Una oración que acompaña la misión

Desde hace más de cuarenta años, en la Arquidiócesis de Bogotá las mamás de algunos sacerdotes se reúnen para orar por sus hijos y por las vocaciones sacerdotales. Con el pasar del tiempo, sus esposos se unieron a esta experiencia silenciosa, constante y profundamente fecunda, en la que también se apoyan en sus realidades humanas y espirituales.
“Ser mamá de un sacerdote es una vocación dentro de otra vocación”
Aseguran estas madres y padres, con un corazón dispuesto a aprender, confiar y acompañar con discreción. “Es experimentar la alegría de saber que un hijo ha dedicado su vida al servicio de Dios y de la Iglesia, pero también vivir los desafíos que enfrenta cualquier familia: la distancia, las responsabilidades pastorales, las exigencias del ministerio y las realidades personales que atraviesan cada etapa de la vida”.

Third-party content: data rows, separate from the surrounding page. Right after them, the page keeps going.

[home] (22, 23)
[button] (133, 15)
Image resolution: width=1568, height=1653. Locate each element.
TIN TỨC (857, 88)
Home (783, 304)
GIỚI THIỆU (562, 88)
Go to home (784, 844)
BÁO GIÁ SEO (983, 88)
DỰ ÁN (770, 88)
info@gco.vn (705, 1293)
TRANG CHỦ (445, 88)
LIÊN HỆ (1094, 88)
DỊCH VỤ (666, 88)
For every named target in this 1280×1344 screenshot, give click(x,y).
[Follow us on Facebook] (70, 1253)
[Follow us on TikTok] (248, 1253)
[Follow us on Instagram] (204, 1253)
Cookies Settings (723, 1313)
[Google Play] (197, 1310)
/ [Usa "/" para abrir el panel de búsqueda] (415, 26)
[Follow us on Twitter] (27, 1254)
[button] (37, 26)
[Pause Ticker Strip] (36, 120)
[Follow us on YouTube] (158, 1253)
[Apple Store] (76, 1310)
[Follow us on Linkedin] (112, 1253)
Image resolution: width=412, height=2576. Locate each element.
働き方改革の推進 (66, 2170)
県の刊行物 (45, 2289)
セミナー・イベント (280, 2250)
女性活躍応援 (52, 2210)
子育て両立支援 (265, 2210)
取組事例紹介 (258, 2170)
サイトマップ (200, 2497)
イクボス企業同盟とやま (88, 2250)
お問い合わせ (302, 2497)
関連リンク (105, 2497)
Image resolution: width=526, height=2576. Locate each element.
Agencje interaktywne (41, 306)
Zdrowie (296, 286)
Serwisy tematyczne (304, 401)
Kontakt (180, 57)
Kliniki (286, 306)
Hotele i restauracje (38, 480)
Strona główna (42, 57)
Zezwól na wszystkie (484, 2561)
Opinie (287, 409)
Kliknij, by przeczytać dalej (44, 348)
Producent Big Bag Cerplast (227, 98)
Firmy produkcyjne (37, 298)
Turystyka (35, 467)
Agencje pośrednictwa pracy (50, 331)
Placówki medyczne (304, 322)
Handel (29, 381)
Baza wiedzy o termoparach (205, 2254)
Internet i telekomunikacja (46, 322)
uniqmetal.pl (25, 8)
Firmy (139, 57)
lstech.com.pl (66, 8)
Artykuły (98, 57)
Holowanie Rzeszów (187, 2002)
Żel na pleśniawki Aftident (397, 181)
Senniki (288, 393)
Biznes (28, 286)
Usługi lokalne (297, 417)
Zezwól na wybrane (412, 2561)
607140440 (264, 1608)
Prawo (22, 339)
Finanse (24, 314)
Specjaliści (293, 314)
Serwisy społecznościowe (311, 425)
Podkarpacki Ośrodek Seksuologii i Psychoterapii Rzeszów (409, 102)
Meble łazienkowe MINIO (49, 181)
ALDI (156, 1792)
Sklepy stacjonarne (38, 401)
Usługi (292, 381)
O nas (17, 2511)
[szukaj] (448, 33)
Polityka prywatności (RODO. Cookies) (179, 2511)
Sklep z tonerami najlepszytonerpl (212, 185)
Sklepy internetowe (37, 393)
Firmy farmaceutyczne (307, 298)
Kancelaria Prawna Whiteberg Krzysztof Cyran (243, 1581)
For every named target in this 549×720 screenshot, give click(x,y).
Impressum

Un espacio para compartir la vida
Más allá de la oración, estos encuentros son una oportunidad para compartir experiencias, alegrías y preocupaciones. Cada mamá y papá encuentra un espejo y un apoyo. Se escuchan, se comprenden y se sostienen.
En un ambiente fraterno, se fortalecen lazos de amistad que nacen de una experiencia común: haber acompañado el proceso vocacional de su hijo, haber vivido con él su discernimiento y haber aprendido a entregarlo con confianza a la misión de la Iglesia, integrando esta vocación dentro de la historia concreta de cada hogar.

Actualmente, el grupo cuenta con el apoyo de un sacerdote de la Arquidiócesis, quien anima los encuentros, ofrece momentos de reflexión espiritual y celebra la fe junto a ellas. Su presencia fortalece el sentido de comunidad y ayuda a profundizar la dimensión espiritual de esta hermosa misión de orar por los pastores.
Una experiencia de puertas abiertas
Con la plena convicción de que la oración de una madre, de un padre, es un maravilloso regalo para un hijo, y de manera especial conforta la vida consagrada, el ministerio, estas mamás y papás animan a otros padres de sacerdotes y religiosos, para que se unan a este espacio de oración, encuentro y comunión.
Compartir la gracia de tener un hijo sacerdote es una experiencia que se enriquece al vivirla en comunidad. No se trata solo de reunirse, sino de caminar juntos, de hacer Iglesia desde el amor materno y paterno, de convertirse en una red de apoyo espiritual que sostiene la misión evangelizadora.
Cada nuevo integrante aporta su historia, testimonio y oración.
Los encuentros se realizan el primer lunes de cada mes, de 9:00 de la mañana a 12:30 del mediodía, en la Casa de la Diaconía para la Esperanza (Carrera 13 # 68-50 - Chapinero - Bogotá).
En una Iglesia que reconoce la importancia de la corresponsabilidad y la comunión, esta comunidad de familias sacerdotales y religiosas es un signo de cómo la vocación se vive en el seno de una familia que camina de la mano de Jesús Buen Pastor y de la Virgen María.